━━━ Provided material
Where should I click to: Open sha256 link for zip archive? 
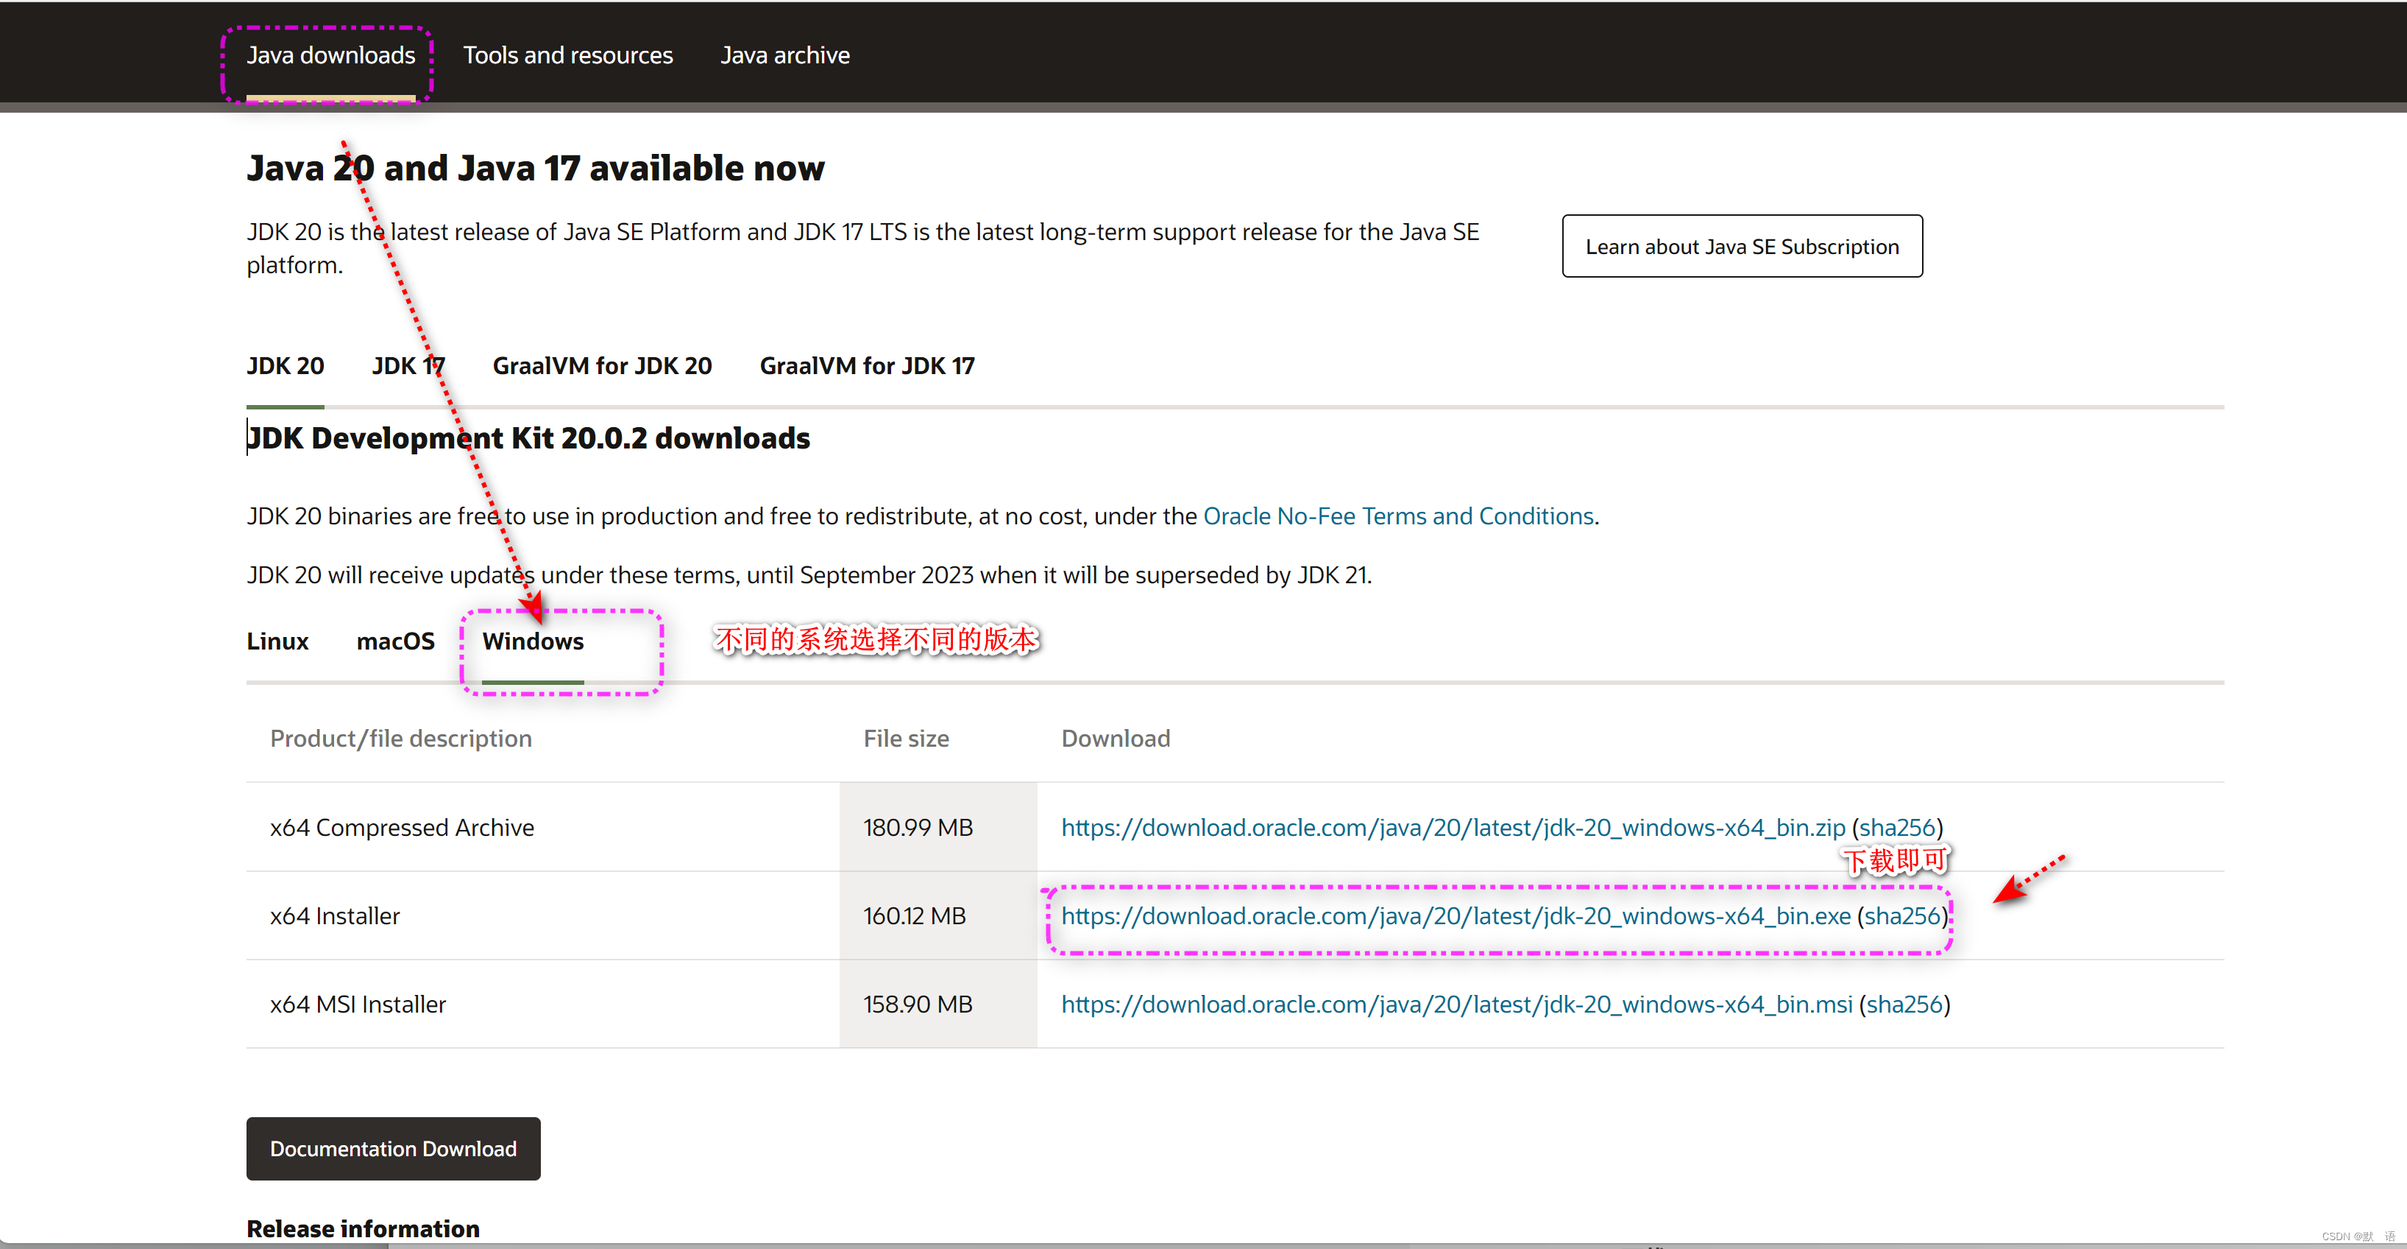click(x=1897, y=827)
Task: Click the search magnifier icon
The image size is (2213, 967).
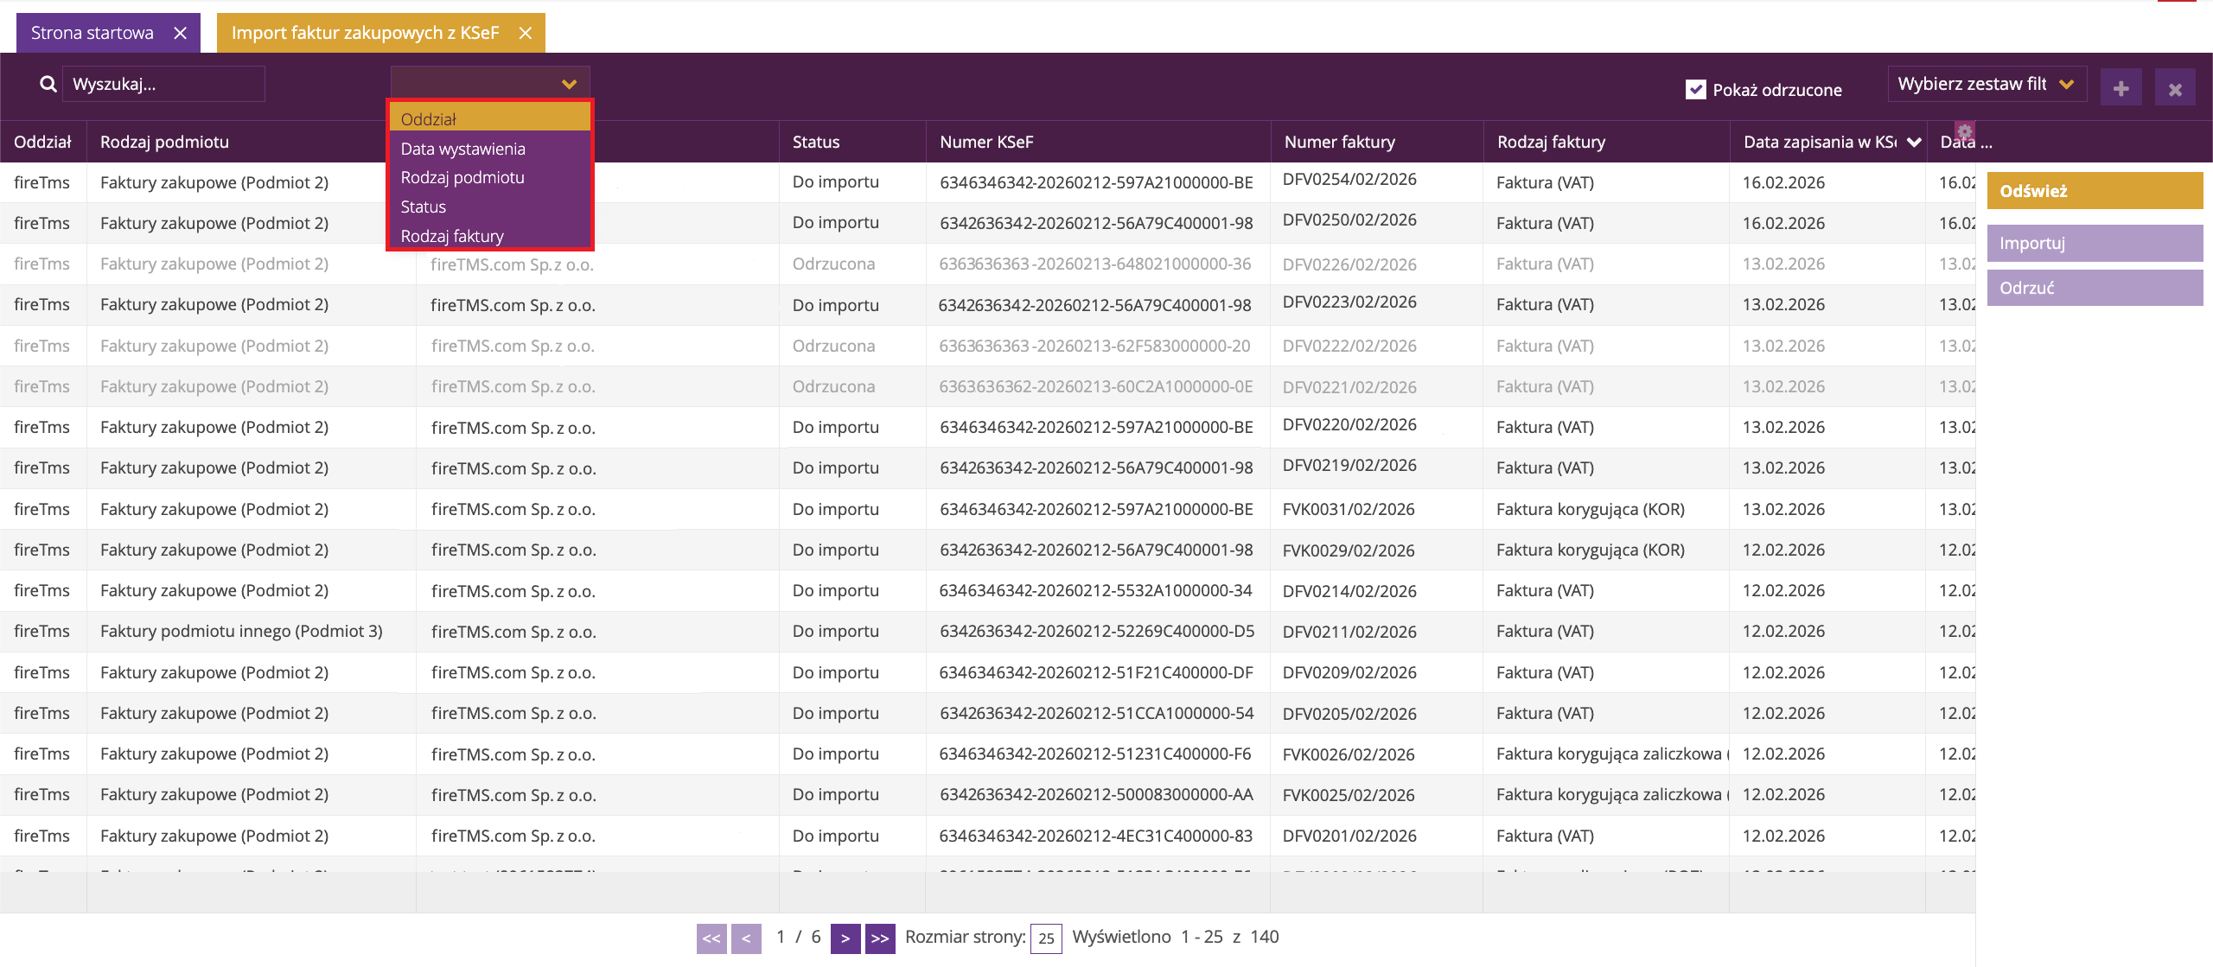Action: pyautogui.click(x=48, y=84)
━━━━━━
→ **Requirement**
Should the entries hold any pictures, please omit those and print the remaining text exactly.

→ **Task solution**
Where should I click to: Open sha256 link for zip archive? 
click(x=1897, y=827)
Task: Click the search magnifier icon
The image size is (2213, 967).
Action: pyautogui.click(x=48, y=84)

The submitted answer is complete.